Benefits must be passed on to consumers
Once bitten, twice shy. So, the Coal Ministry wants the Power Ministry to put in place a comprehensive ‘regulatory and monitoring mechanism’ to ensure that electricity from cheaper domestic coal is sold at regulated rates to State electricity distribution companies (discoms).
The Coal Ministry, which is preparing the grounds for auctioning coal mines, will add this clause in the allocation letters. As of now, the letter merely states that bidders should participate in the bids for sale of power to end-use customers, according to Power Ministry guidelines.
After discussions with the Law Ministry, the Coal Secretary, S.K. Srivastava, wrote a letter to his counterpart in Power Ministry, P. Uma Shankar, on September 4. According to the Coal Ministry, it needs to be clarified whether mere participation in the bidding process would ensure that the benefit of cheaper coal will be passed on to consumers, as observed by the Comptroller and Auditor-General of India in its audit report.
The CAG, in its report on allocation of coal blocks and augmenting production, highlighted that there was a ‘need for strict regulatory and monitoring mechanism to ensure that the benefit of cheap coal is passed on to the customer.’ The Government auditor said the New Coal Distribution Policy, 2007 (NCDP) envisaged effective coal distribution to small and medium consumers. However, no mechanism is in place to monitor or verify the end use of coal.
This would be a big dampener for companies such as Jindal Steel and Power Ltd (JSPL), which are selling electricity at market rates even after sourcing coal from captive mines. JSPL, promoted by Congress Member of Parliament, Naveen Jindal, operates a 1,000 MW coal-fired plant in Raigarh, Chhattisgarh on a ‘merchant basis.’
Currently, there are no correct estimates of the number of power plants that are linked to captive mines but selling the output as as merchant power. The Coal Minister, Sriprakash Jaiswal, has maintained that the Government allocated captive mines without auctioning to meet the rising demand for coal.

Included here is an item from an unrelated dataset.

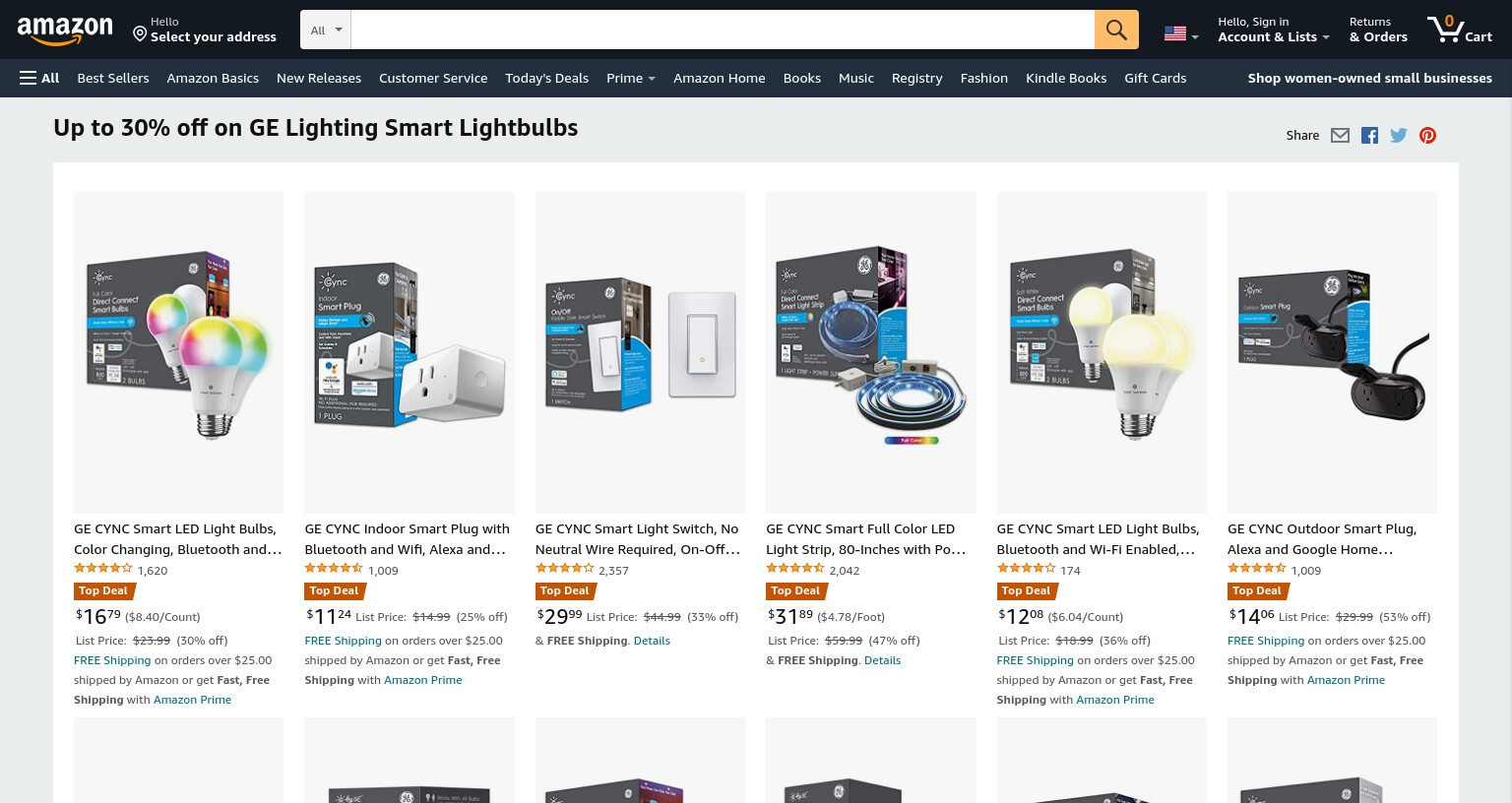Share on Pinterest icon
The width and height of the screenshot is (1512, 803).
click(x=1427, y=136)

The Coal Ministry will add these clauses when it auctions 54 coal blocks with about 18.22 billion tonnes of reserves. Of this, 16 blocks (7.27 billion tonnes) will be for Government companies; 16 blocks (8.16 billion tonnes) for power sector companies selected through tariff-based bidding; and 22 blocks (2.79 billion tonnes) for companies to be selected through auction.